Gelandangan, Cerita yang Terus Berulang

Gelandangan terselip di antara gedung bertingkat kota-kota besar. Mereka membantu memilah dan mengurangi sampah kota, tetapi mereka sering dianggap sebagai warga kelas sampah yang datang tahun demi tahun.

Kehidupan gelandangan ibarat cerita yang terus berulang dari tahun ke tahun. Keberadaan mereka terselip di antara gedung bertingkat kota-kota besar. Meskipun membantu memilah sampah dari mayoritas warga kota, gelandangan menjadi obyek penertiban terutama menjelang hari besar atau hajat politik. Di sisi lain, upaya negara memelihara fakir miskin seperti gelandangan ini belum sanggup menghentikan terulangnya narasi kehidupan mereka.

Terik matahari dan lelah membuat Simon alias Penang (45) tak sanggup lagi menahan kantuk. Di emperan toko di Jalan Mataram, Medan, Sumatera Utara, ia pun merebahkan badan. Kardus dibentangkan sebagai kasur. Harta berupa dua karung goni berisi botol plastik bekas ia pegang erat-erat. Sudah lebih dari 10 tahun Penang menggelandang. Tidurnya berpindah dari satu emperan ke emperan toko lain. Untuk menyambung hidup, ia memulung barang bekas di karung goninya.

”Saya biasa mencari plastik di sekitar Pasar Petisah atau Pasar Pringgan. Kadang, saya masuk ke permukiman warga di sekitar Jalan Gajah Mada dan Jalan Nibung,” kata Penang, Kamis (28/1/2021).

Dari pagi hingga malam, paling banyak 4 kilogram botol plastik mengisi karung goninya. Dengan harga jual Rp 2.000 per kilogram, sehari ia mendapat sekitar Rp 8.000. Uang itu ia gunakan untuk makan. Ia hanya meminta nasi dan kuah agar bisa makan dua kali. Kalau lagi beruntung, ada orang yang memberikan nasi bungkus atau uang kepadanya.

Melewati malam bukan hal yang mudah bagi Penang. Lawannya bukan hanya rasa dingin atau nyamuk yang sepanjang malam mengganggunya. ”Yang lebih berat itu melawan preman atau sesama gelandangan. Saya juga harus jaga-jaga kalau ada petugas yang datang,” kata Penang.

Uang Rp 2.000 di kantong pun harus direlakan agar tidak diganggu orang lain meskipun sering kali itu uang terakhir yang ia punya. Selain dua karung goni, harta Penang berupa sepasang sandal jepit, sepasang baju yang ia pakai, dan sepasang baju lagi yang disimpan di goni.

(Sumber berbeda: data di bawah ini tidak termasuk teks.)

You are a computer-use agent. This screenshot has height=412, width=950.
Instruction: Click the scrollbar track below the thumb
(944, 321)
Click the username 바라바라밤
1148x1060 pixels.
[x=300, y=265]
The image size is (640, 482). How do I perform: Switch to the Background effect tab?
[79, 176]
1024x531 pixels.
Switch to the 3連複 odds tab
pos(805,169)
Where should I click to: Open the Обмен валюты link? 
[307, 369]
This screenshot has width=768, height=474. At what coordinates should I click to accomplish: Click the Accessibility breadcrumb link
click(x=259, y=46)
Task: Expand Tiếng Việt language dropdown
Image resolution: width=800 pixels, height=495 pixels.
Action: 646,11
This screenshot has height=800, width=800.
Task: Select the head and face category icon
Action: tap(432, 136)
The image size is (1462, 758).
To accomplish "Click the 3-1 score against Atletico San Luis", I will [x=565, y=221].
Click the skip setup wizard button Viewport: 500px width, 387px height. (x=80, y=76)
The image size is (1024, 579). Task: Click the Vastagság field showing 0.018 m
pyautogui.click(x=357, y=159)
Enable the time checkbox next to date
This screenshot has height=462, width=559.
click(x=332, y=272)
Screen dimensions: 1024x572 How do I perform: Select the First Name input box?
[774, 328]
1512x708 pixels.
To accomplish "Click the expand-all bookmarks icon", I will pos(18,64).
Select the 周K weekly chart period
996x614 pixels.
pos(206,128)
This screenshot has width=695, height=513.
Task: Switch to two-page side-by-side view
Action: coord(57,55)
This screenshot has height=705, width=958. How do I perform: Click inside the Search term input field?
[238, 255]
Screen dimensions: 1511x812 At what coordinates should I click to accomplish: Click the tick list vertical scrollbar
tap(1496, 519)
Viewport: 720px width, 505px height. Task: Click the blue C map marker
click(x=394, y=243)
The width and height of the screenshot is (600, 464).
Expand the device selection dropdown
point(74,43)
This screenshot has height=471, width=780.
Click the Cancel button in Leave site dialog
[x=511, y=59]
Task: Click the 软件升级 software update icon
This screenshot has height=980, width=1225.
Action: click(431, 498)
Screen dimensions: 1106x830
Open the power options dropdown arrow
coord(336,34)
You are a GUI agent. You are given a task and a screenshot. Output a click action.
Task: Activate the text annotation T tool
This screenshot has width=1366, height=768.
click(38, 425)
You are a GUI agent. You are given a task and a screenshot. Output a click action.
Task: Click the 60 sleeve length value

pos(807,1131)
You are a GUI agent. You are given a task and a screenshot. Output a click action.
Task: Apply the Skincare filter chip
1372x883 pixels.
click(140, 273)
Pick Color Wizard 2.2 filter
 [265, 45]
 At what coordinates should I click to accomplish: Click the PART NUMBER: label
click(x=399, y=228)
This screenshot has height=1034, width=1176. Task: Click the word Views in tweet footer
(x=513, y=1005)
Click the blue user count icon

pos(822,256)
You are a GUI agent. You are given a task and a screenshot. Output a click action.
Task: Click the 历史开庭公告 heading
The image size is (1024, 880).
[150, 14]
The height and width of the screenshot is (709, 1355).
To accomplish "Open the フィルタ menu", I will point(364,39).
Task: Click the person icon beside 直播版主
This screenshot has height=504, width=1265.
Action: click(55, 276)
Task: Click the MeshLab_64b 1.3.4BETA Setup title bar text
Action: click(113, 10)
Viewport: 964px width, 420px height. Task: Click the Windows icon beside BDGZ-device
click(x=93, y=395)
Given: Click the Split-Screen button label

Selang tiga hari, ia mencuci baju di Sungai Deli dan menjemurnya di pagar emperan toko yang tidak terpakai.

Penang tak punya identitas apa pun, termasuk kartu tanda penduduk (KTP). Alhasil, bantuan sosial dari pemerintah, seperti saat pandemi Covid-19 ini, tak mampir ke Penang dan teman-temannya. Apabila sakit, mereka pun tak bisa memperoleh layanan kesehatan gratis. Penang harus menyisihkan pendapatan sekadar membeli obat di warung kalau sakit menderanya.

Serangan virus korona baru pun meresahkan Penang. Apa daya, ia hanya bisa membentengi diri dengan satu-satunya masker skuba miliknya.